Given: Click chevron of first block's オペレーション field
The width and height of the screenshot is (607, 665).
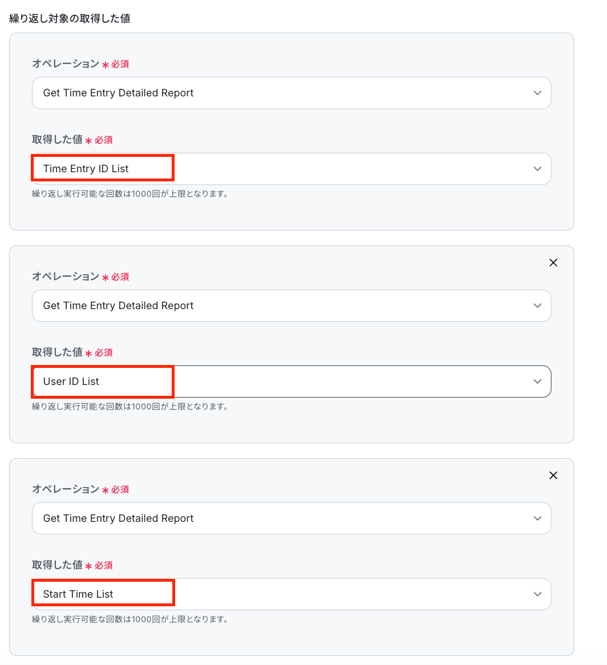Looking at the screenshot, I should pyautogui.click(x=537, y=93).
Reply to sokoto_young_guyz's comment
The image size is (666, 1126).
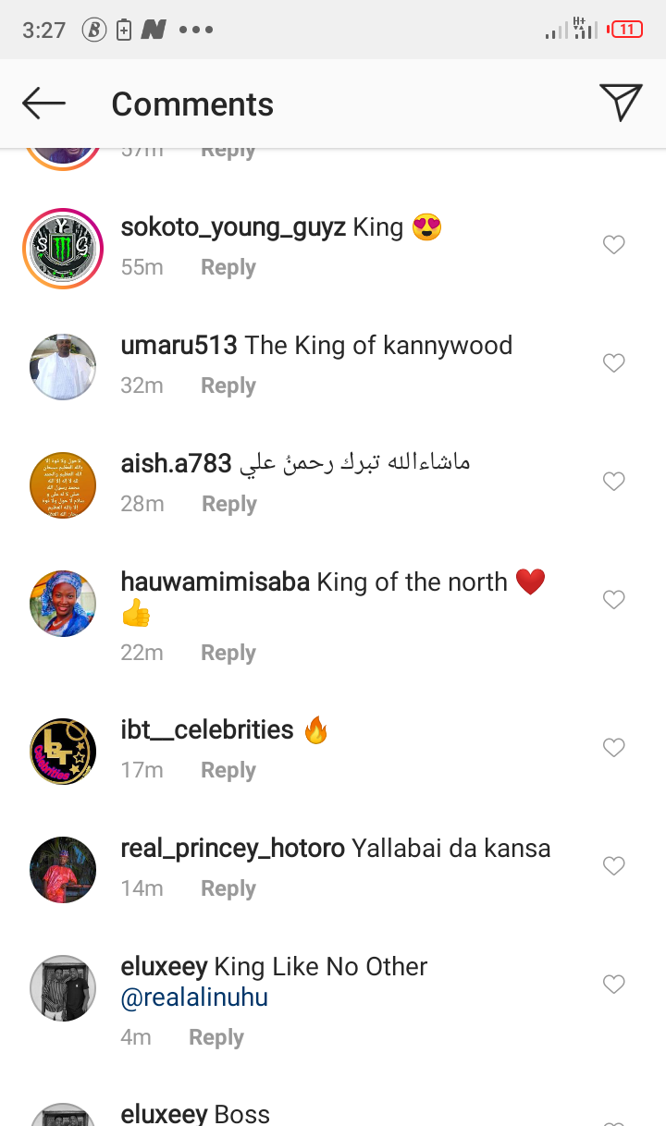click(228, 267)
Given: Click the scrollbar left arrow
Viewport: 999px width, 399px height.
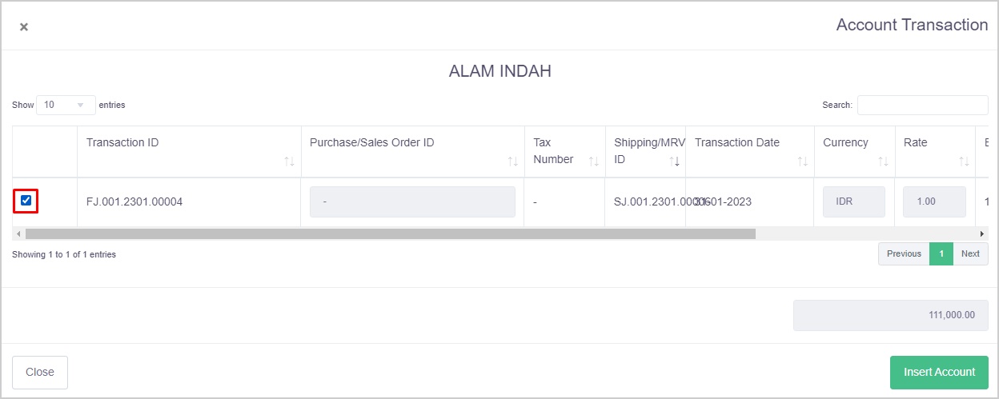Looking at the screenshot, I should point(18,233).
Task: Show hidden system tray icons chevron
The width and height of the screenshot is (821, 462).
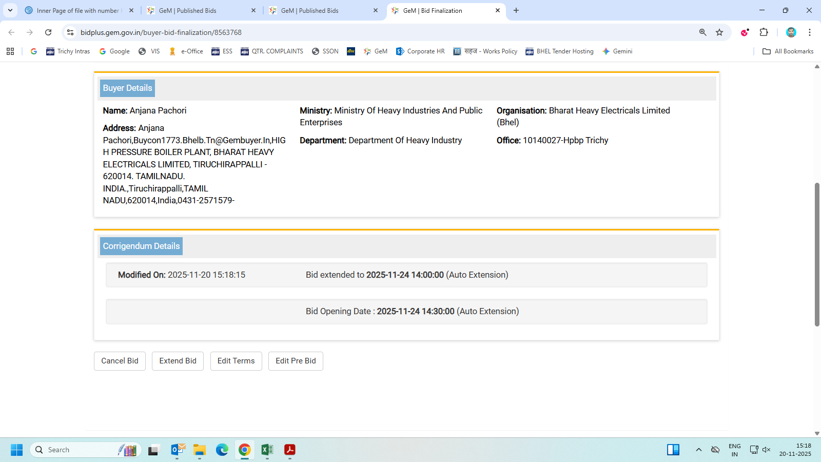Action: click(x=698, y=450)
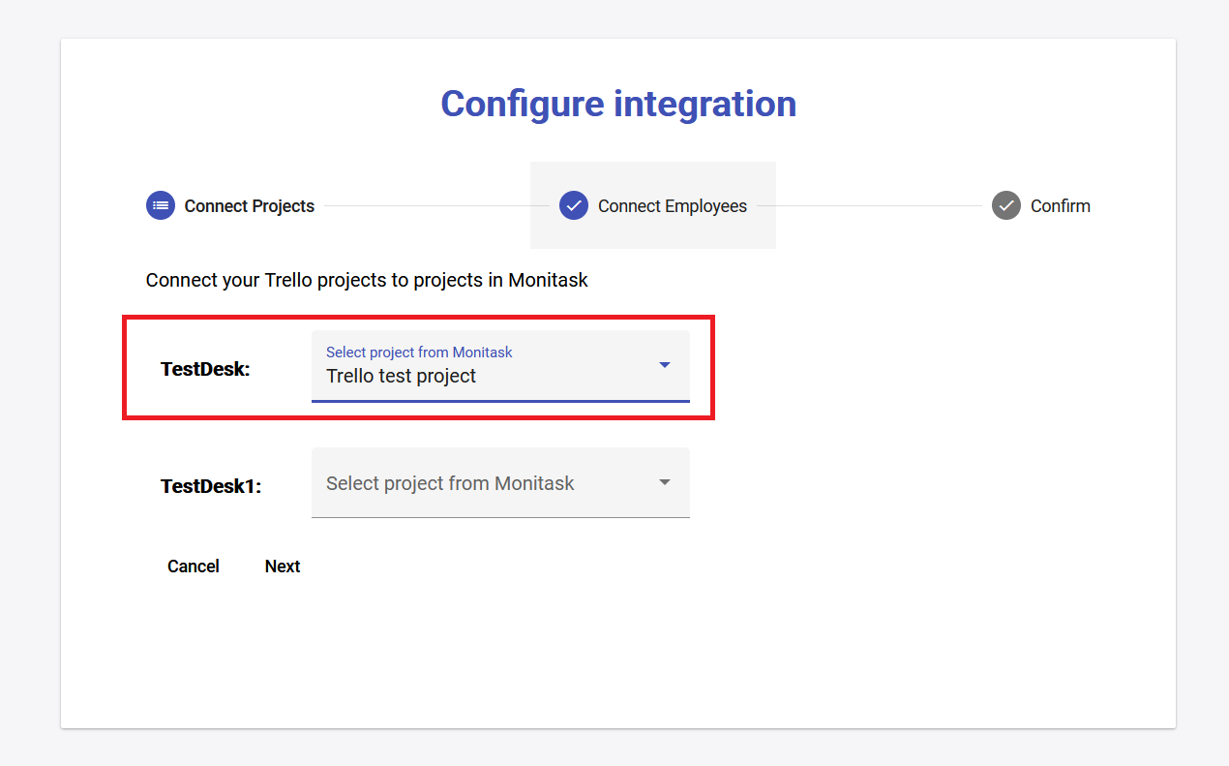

———

■ **YOUR TASK**: All of the material above goes into the copy exactly as is; the pictures do not.

■ **TASK RESULT**:
Given: Click chevron of first block's オペレーション field
The width and height of the screenshot is (607, 665).
Looking at the screenshot, I should pyautogui.click(x=537, y=93).
Reply to sokoto_young_guyz's comment
The image size is (666, 1126).
click(228, 267)
Given: Click the scrollbar left arrow
Viewport: 999px width, 399px height.
Looking at the screenshot, I should point(18,233).
Task: Show hidden system tray icons chevron
The width and height of the screenshot is (821, 462).
Action: click(x=698, y=450)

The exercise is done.